▶ Task prompt:
Reproduce the following records verbatim, starting at the line containing "How do I perform: Click Modifier" and ending at the line containing "Action: point(562,193)", both included.

▶ Data supplied:
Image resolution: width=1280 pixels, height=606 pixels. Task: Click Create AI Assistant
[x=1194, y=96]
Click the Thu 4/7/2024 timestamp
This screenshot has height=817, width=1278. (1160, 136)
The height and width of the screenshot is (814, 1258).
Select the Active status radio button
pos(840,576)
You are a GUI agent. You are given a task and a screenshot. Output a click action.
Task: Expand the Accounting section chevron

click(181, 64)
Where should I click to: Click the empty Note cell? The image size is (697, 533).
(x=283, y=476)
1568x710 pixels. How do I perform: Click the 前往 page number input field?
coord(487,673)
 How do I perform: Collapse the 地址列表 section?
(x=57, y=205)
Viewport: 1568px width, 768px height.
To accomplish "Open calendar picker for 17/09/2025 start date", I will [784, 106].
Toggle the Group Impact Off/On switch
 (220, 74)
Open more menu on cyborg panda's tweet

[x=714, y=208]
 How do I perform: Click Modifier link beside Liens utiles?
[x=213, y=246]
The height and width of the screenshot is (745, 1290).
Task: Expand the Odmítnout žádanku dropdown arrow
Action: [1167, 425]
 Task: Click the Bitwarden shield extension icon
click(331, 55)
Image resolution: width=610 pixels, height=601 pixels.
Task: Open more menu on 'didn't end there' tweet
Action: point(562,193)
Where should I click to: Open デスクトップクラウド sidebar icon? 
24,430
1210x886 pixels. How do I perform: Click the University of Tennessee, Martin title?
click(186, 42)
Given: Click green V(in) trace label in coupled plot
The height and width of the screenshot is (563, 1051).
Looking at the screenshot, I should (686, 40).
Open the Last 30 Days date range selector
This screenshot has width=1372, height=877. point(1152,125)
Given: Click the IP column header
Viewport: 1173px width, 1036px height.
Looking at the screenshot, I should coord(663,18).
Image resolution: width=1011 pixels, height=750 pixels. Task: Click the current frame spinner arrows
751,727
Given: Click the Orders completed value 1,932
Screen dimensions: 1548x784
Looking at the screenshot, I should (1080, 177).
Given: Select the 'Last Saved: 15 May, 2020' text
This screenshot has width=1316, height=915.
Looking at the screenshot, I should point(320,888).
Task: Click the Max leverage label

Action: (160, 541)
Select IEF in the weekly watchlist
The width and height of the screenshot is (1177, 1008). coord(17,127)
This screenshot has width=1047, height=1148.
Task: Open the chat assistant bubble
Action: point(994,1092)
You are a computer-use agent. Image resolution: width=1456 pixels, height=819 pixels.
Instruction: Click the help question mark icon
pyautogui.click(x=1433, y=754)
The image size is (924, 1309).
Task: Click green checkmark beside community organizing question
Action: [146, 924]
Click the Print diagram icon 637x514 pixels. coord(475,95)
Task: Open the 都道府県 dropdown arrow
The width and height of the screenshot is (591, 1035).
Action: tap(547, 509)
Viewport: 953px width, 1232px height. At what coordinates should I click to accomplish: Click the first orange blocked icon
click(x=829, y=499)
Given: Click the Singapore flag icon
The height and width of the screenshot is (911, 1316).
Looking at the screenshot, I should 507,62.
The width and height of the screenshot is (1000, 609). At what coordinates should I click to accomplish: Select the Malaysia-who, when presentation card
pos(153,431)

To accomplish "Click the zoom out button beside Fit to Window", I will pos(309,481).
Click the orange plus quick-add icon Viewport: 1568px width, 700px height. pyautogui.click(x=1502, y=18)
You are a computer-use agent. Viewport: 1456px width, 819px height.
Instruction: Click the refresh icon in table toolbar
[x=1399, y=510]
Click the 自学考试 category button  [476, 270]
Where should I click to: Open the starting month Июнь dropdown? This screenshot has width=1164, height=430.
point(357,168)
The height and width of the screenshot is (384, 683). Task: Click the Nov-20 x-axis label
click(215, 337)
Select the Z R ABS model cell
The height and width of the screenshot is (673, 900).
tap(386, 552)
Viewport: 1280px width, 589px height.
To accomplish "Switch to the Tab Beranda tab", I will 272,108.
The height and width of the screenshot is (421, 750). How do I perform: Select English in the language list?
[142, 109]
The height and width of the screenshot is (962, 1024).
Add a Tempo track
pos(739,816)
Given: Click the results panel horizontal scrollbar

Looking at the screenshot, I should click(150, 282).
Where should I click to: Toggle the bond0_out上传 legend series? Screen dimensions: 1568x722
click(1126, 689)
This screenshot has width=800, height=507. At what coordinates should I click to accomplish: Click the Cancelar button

▶ Complete response:
 How do I perform: Click Modifier link beside Liens utiles?
[x=213, y=246]
The height and width of the screenshot is (745, 1290).
Task: Expand the Odmítnout žádanku dropdown arrow
Action: [1167, 425]
 Task: Click the Bitwarden shield extension icon
click(331, 55)
Image resolution: width=610 pixels, height=601 pixels.
Task: Open more menu on 'didn't end there' tweet
Action: point(562,193)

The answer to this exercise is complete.